[xrr rating=4.0/5]Calling Johnny Cash a “country singer” is as limiting as labeling Miles Davis a “jazz trumpeter” or the Rolling Stones a “rock ‘n’ roll band.” Cash’s music, uncompromisingly accessible yet subtly sophisticated, has an almost universal appeal. His legions of fans extend far beyond those who typically gravitate towards country music. His life, imbued with darkness and light, tragedy and triumph, earthly struggles and spiritual longings, has inspired and fascinated people from all walks of life.

Given the unparalleled widespread appeal of Cash’s art, it seems apropos that a tribute concert dedicated to the Man in Black would feature a wide range of musicians. We Walk the Line: A Celebration of the Music of Johnny Cash mostly succeeds in showing how deep and wide Cash’s influence really goes. The April 2012 concert, recorded in Austin, Texas, is being released in a CD/DVD set as well as in the Blu-ray format. The CD features the same songs and artists as the DVD, just in a different order. The singers paying tribute to Cash are backed up by a killer house band, including Buddy Miller (guitar), Greg Leisz (steel guitar, mandolin), Ian McLagan (keyboards), Kenny Aronoff (drums) and Don Was (bass).
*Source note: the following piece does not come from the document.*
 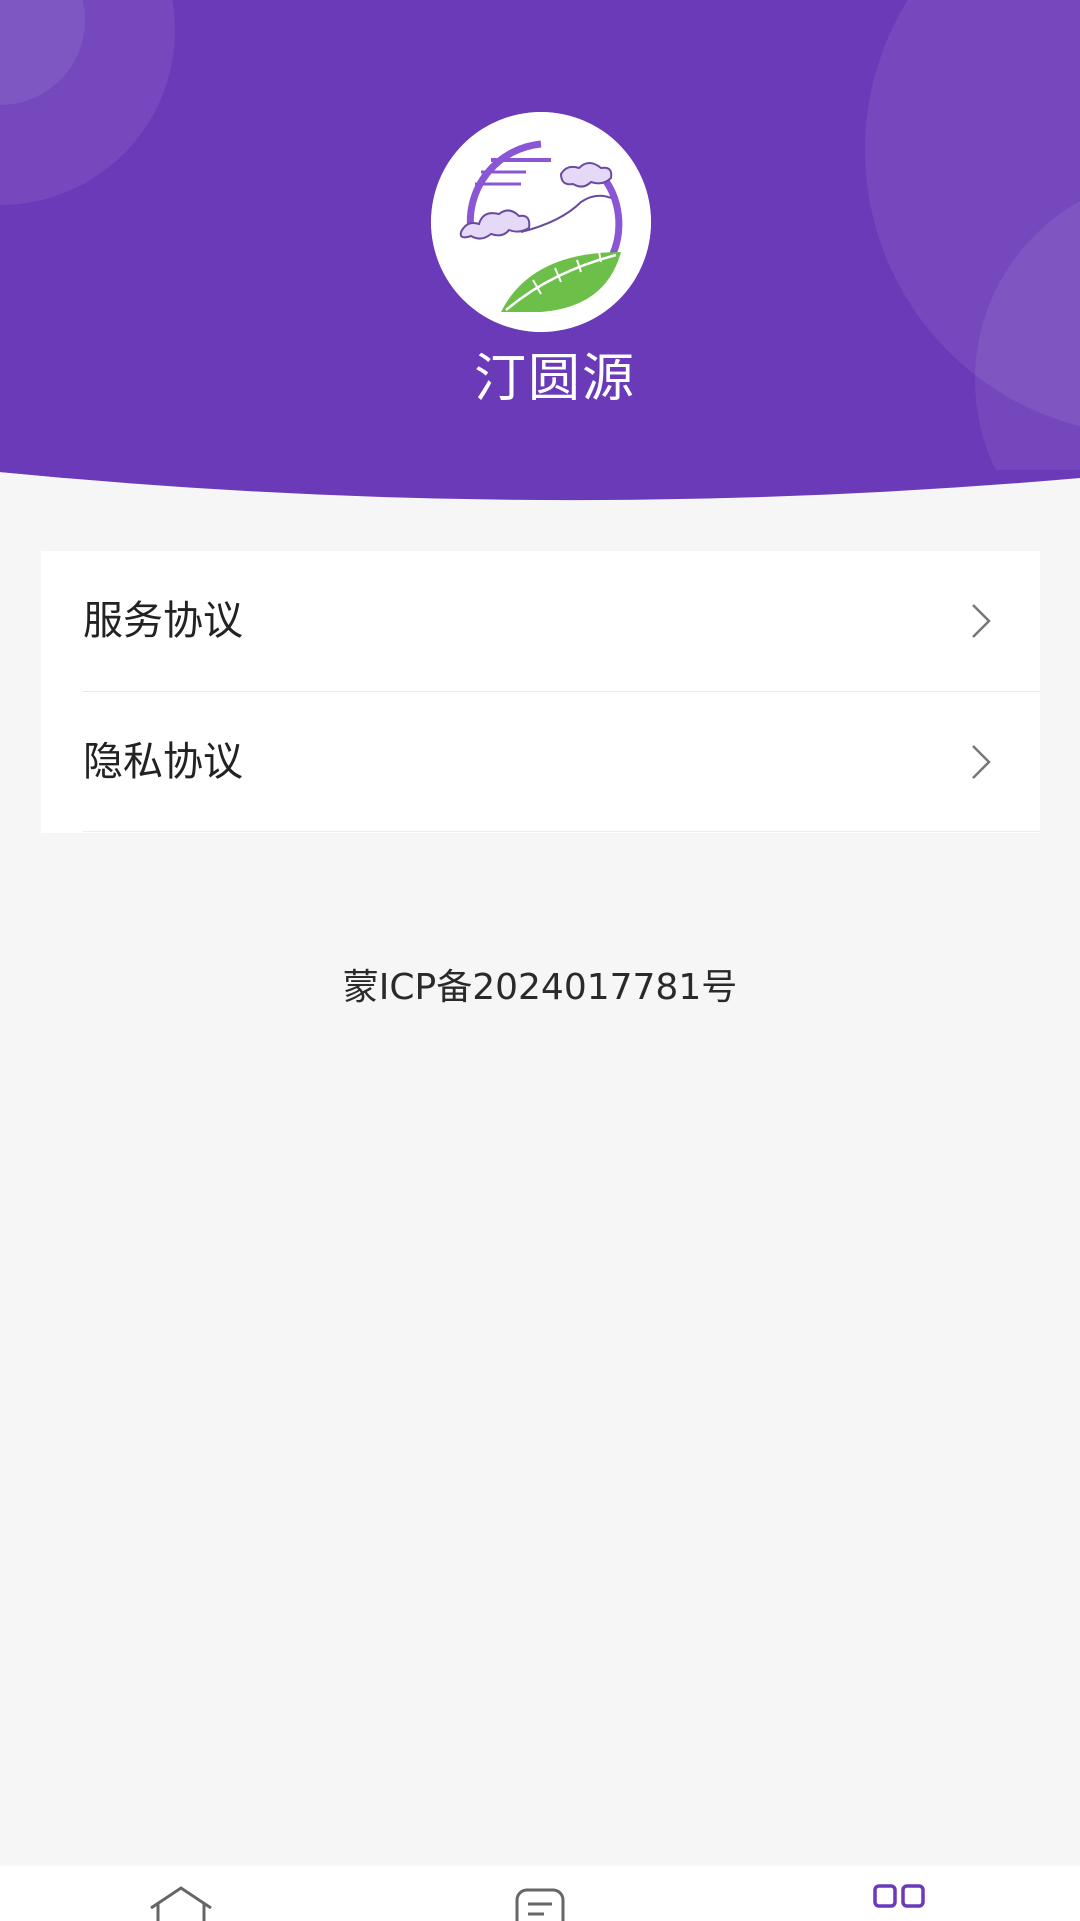 I want to click on mine-icon, so click(x=899, y=1896).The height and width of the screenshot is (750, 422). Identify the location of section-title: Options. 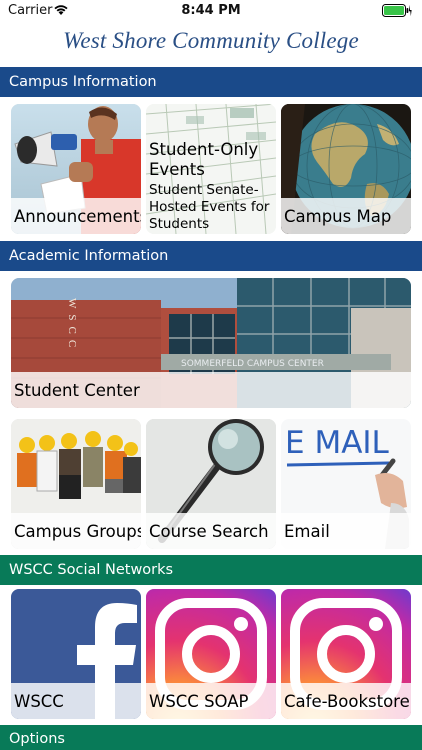
(37, 739).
It’s always a treat to see Kris Kristofferson perform, and we get a triple dose of the legendary singer-songwriter in this set. Kristofferson not only sings a heartfelt solo rendition of “Big River” but also joins Nashville guitar slinger Jamey Johnson for “Sunday Morning Coming Down,” a tune penned by Kristofferson himself and memorably covered by Cash in 1970. Kristofferson joins Willie Nelson, Shooter Jennings (sitting in for Waylon) and Johnson (sitting in for Cash) to sing “Highwayman,” the haunting tune that stands as one of the singular songs of the “outlaw country” movement.
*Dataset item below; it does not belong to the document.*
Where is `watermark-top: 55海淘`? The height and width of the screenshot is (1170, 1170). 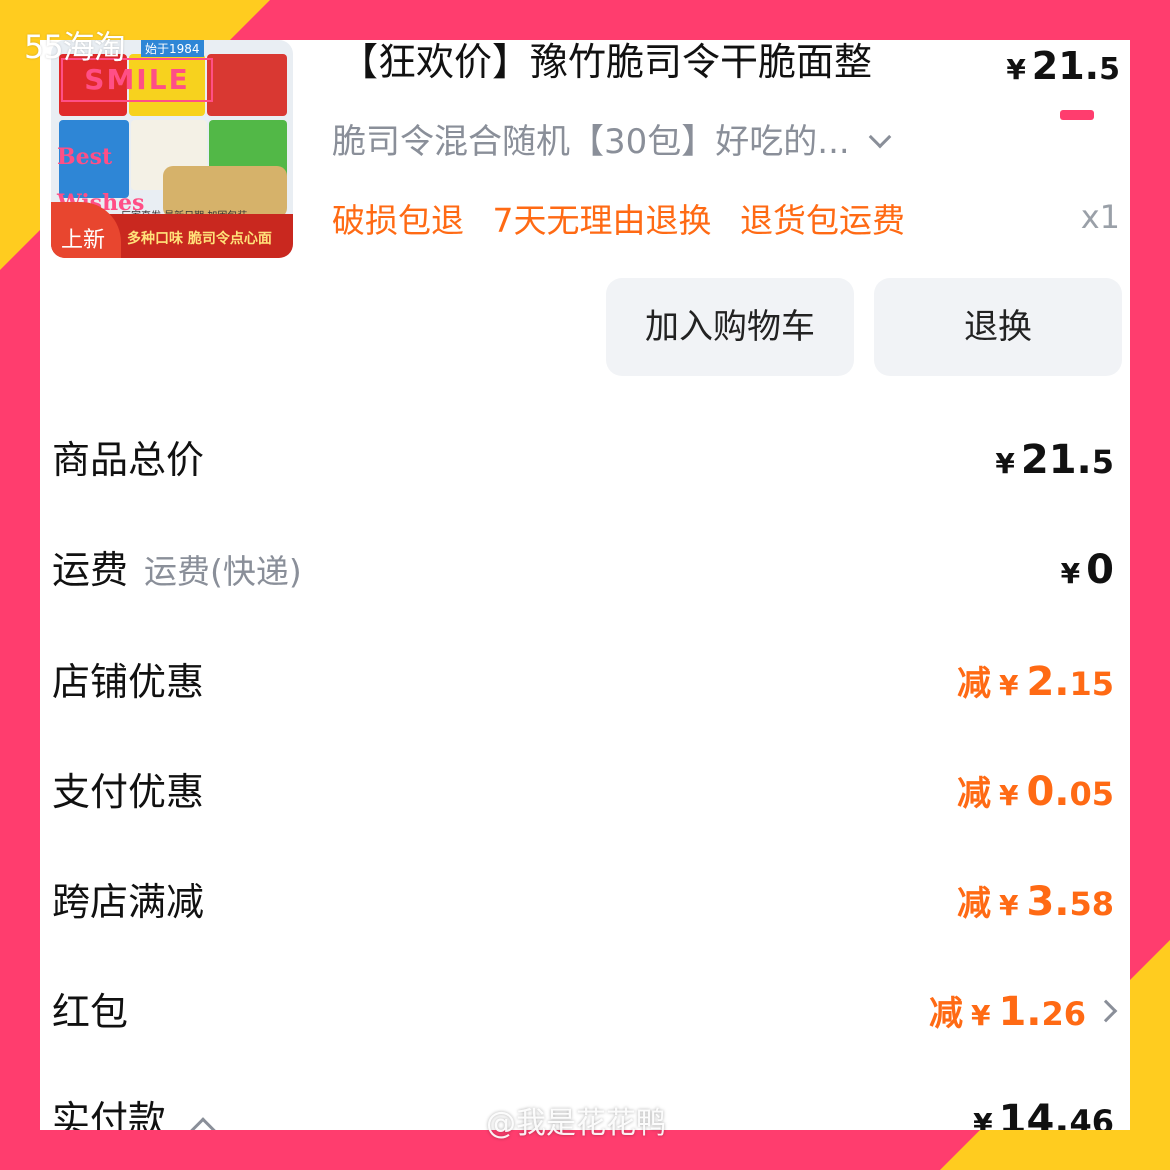 watermark-top: 55海淘 is located at coordinates (75, 47).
Other standouts from the concert include an emotionally naked cover of “Hurt,” the Nine Inch Nails song that kept Cash relevant even at the end of his life, by Lucinda Williams and a folky version of “The Long Black Veil” by Sam Beam, aka Iron & Wine. By far the best moment on the DVD/CD, though, is a rousing, stage-shaking performance of “Jackson” by the Carolina Chocolate Drops. The Durham-based string band injects the gentle, good-humored June Carter-Johnny duet with some serious punk-rock attitude. Their vocals are practically screamed and strings are broken by the end of the tune. This version of “Jackson” is the one tune in the set that rivals the original recording for artistic interest and integrity.

Obviously, a tribute set such as We Walk the Line is never going to please everyone. It’s a little surprising to see covers of tunes such as “I’m So Lonesome I Could Cry” and “Help Me Make It through the Night” included. Although Cash recorded memorable covers of these songs, they are associated more with other artists (Hank Williams and Kristofferson, respectively). Given that the producers had such a vast array of artists they could have recruited to participate in this tribute, it seems a little odd that screen time is given to Amy Lee of Evanescence and Pat Monahan of Train. Their musical connection to Cash’s music seems tenuous at best. On the bright side, their appearance next to such legends as Kristofferson and Nelson does reinforce the Man in Black’s universality, perhaps the reason these pop musicians were included.

If We Walk the Line encourages listeners to rediscover the music and life of Johnny Cash, then it is successful indeed. This tribute paints a vivid picture of an artist who will never be forgotten. If there is indeed anyone out there who has never experienced the everyman pathos, the spiritual ecstasy, the sublime artistry of the Man in Black, there’s never a better time than now to jump on board this train.